Insert is Slow

  • I am having 10 Master table with 10 million records each.

    For unique(primary key) i have use uniqueidentifier as column data type.

    While inserting more records on this table insert is slow.

    Is this because of uniqueidentifier column?

    if so then what can be the alternative.

    My table consists of 5 float 10 varchar,3 bit, 8 int,2 uniqueidentifier,4 char, 1 bigint.

    uniqueidentifier column is fk for other tables , while joining the columns have used uniqueidentifier column as a primary key.

    say

    TableA C1 uniqueidentifier (PK), C2 uniqueidentifier, C3 ......

    TableB C1 uniqueidentifier , C2 uniqueidentifier (FK_TableA_uniqueidentifier ), C3 ......

  • yuvipoy (3/4/2014)


    I am having 10 Master table with 10 million records each.

    For unique(primary key) i have use uniqueidentifier as column data type.

    While inserting more records on this table insert is slow.

    Is this because of uniqueidentifier column?

    if so then what can be the alternative.

    My table consists of 5 float 10 varchar,3 bit, 8 int,2 uniqueidentifier,4 char, 1 bigint.

    uniqueidentifier column is fk for other tables , while joining the columns have used uniqueidentifier column as a primary key.

    say

    TableA C1 uniqueidentifier (PK), C2 uniqueidentifier, C3 ......

    TableB C1 uniqueidentifier , C2 uniqueidentifier (FK_TableA_uniqueidentifier ), C3 ......

    You said your uniqueidentifier is your primary key. Is it also you clustered index? I am not a fan of using uniqueidentifiers as a primary key for almost every situation. But if there is a different column used as the clustered index they aren't horrible. A clustered index on a uniqueidentifier will exceed 90% fragmentation in as few as 1000 rows. I am guessing this is what you are running into. Find another column(s) to contain your clustered index and your performance will improve greatly.

    _______________________________________________________________

    Need help? Help us help you.

    Read the article at http://www.sqlservercentral.com/articles/Best+Practices/61537/ for best practices on asking questions.

    Need to split a string?
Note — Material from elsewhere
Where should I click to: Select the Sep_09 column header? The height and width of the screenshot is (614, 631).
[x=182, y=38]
Try Jeff Modens splitter http://www.sqlservercentral.com/articles/Tally+Table/72993/.

    Cross Tabs and Pivots, Part 1 – Converting Rows to Columns - http://www.sqlservercentral.com/articles/T-SQL/63681/
    Cross Tabs and Pivots, Part 2 - Dynamic Cross Tabs - http://www.sqlservercentral.com/articles/Crosstab/65048/
    Understanding and Using APPLY (Part 1) - http://www.sqlservercentral.com/articles/APPLY/69953/
    Understanding and Using APPLY (Part 2) - http://www.sqlservercentral.com/articles/APPLY/69954/

  • Thanks for your quick replay.

    uniqueidentifier column(with primary key (now)) has been used in table joining in current design.
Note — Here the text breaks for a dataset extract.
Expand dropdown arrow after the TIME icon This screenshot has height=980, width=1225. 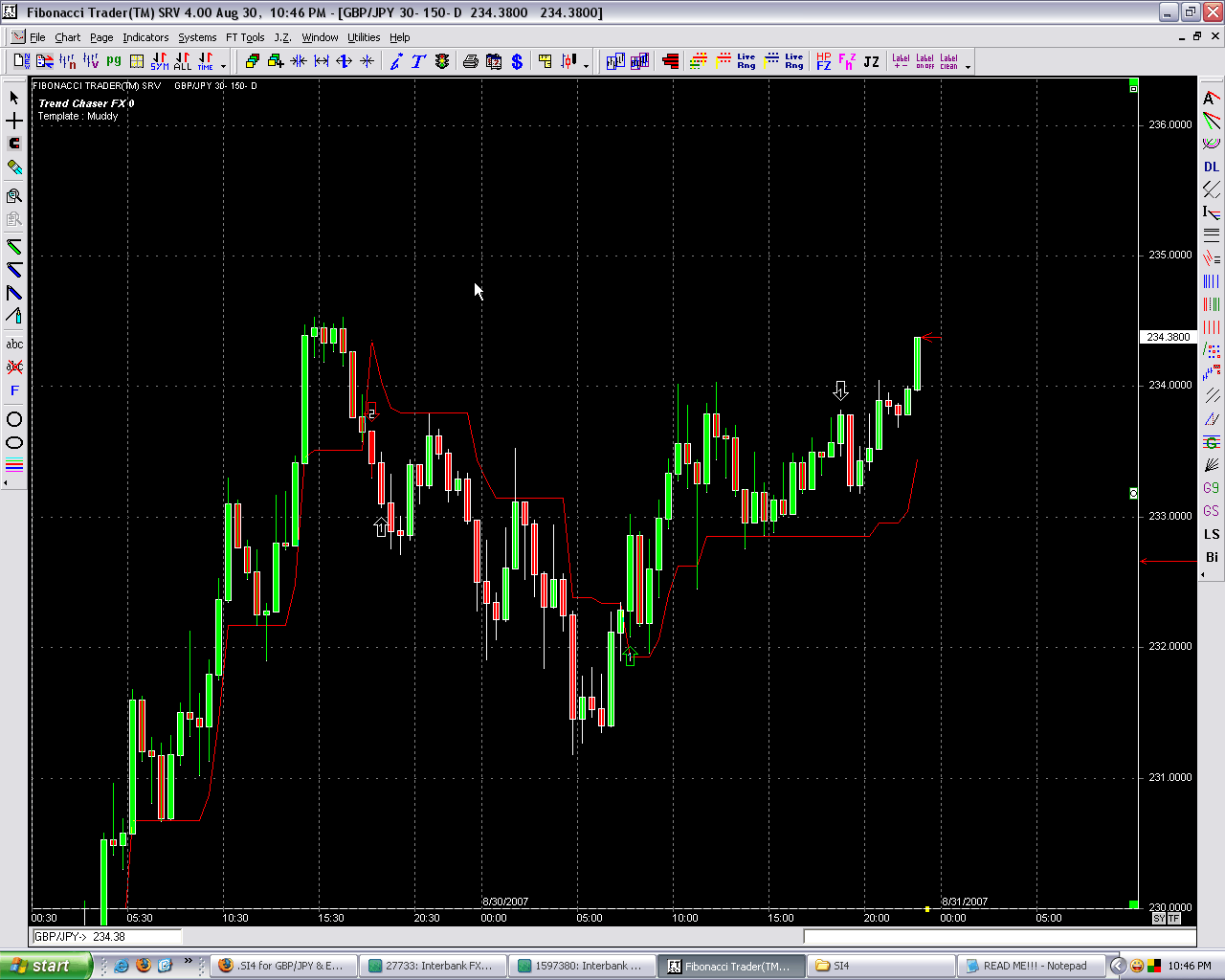coord(224,66)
    so if i remove the current primary key on uniqueidentifier, will the join perfomace degrade or grade(improve).

  • yuvipoy (3/4/2014)


    Thanks for your quick replay.

    uniqueidentifier column(with primary key (now)) has been used in table joining in current design.
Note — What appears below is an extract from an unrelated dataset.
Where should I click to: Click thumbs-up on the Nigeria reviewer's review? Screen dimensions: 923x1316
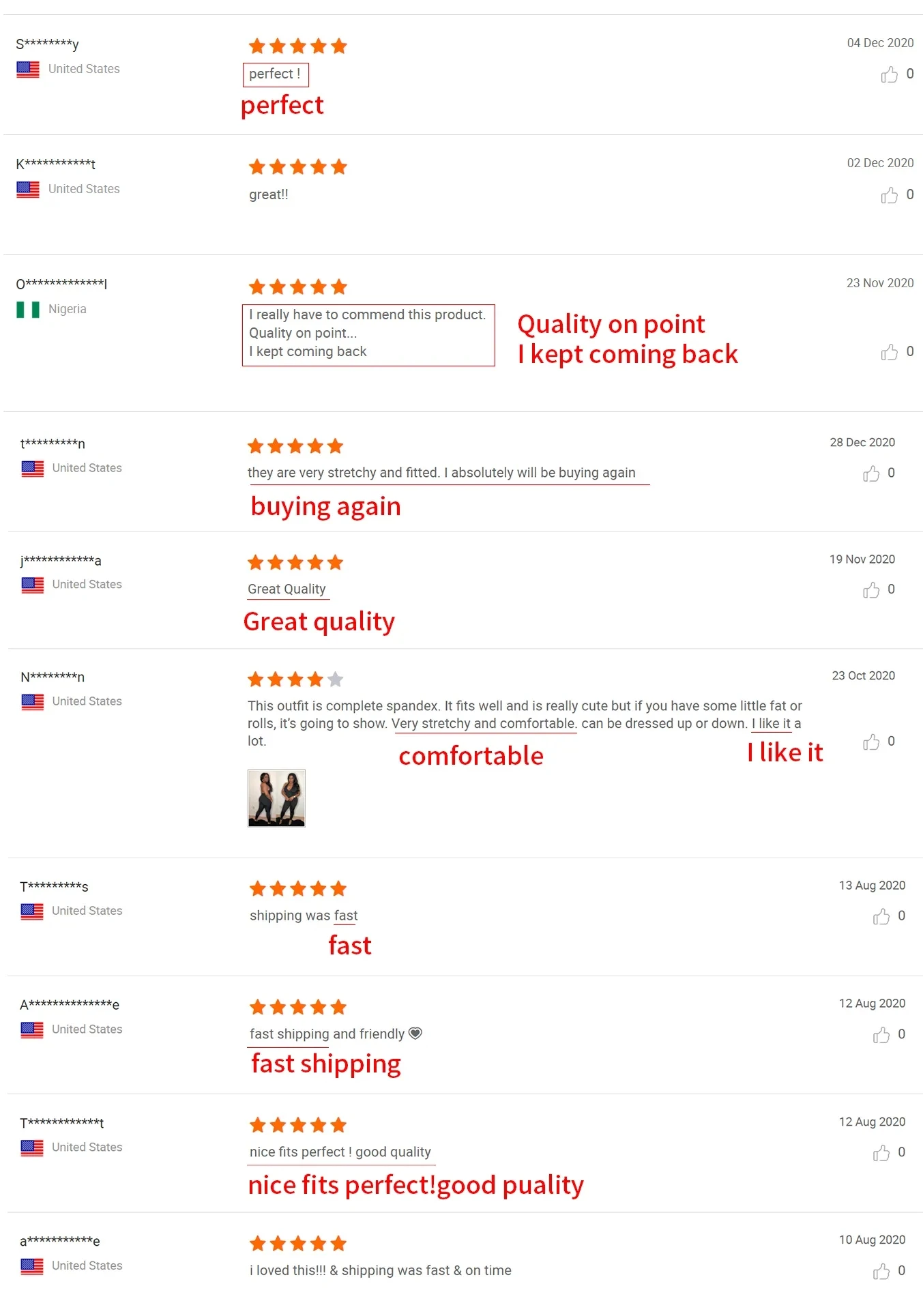(x=889, y=352)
    so if i remove the current primary key on uniqueidentifier, will the join perfomace degrade or grade(improve).

    I realize it is your primary key. That as a primary key is another topic. Is it also the clustered index? That is the problem here.

    I would recommend NOT removing your primary key on several 10 million row tables. Your performance will be even worse.

    What does this query return?

    select *

    from sys.indexes

    where OBJECT_NAME(object_id) = 'YourBaseTable' --whatever the name of your table is

    _______________________________________________________________

    Need help? Help us help you.

    Read the article at http://www.sqlservercentral.com/articles/Best+Practices/61537/ for best practices on asking questions.

    Need to split a string? Try Jeff Modens splitter http://www.sqlservercentral.com/articles/Tally+Table/72993/.

    Cross Tabs and Pivots, Part 1 – Converting Rows to Columns - http://www.sqlservercentral.com/articles/T-SQL/63681/
    Cross Tabs and Pivots, Part 2 - Dynamic Cross Tabs - http://www.sqlservercentral.com/articles/Crosstab/65048/
    Understanding and Using APPLY (Part 1) - http://www.sqlservercentral.com/articles/APPLY/69953/
    Understanding and Using APPLY (Part 2) - http://www.sqlservercentral.com/articles/APPLY/69954/

  • It is Non-Clusterindex

    object_id name index_id type type_desc is_unique data_space_id ignore_dup_key is_primary_key is_unique_constraint fill_factor is_padded is_disabled is_hypothetical allow_row_locks allow_page_locks has_filter filter_definition

    1890105774 PK_XXXXXX 2 2 NONCLUSTERED 1 1 0 1 0 80 0 0 0 1 1 0 NULL

  • yuvipoy (3/4/2014)


    It is Non-Clusterindex

    object_id name index_id type type_desc is_unique data_space_id ignore_dup_key is_primary_key is_unique_constraint fill_factor is_padded is_disabled is_hypothetical allow_row_locks allow_page_locks has_filter filter_definition

    1890105774 PK_XXXXXX 2 2 NONCLUSTERED 1 1 0 1 0 80 0 0 0 1 1 0 NULL

    You aren't giving me a lot to go on here. Is this table a heap or is there a clustered index? How many rows are you trying to insert? What is the source of the data for the insert?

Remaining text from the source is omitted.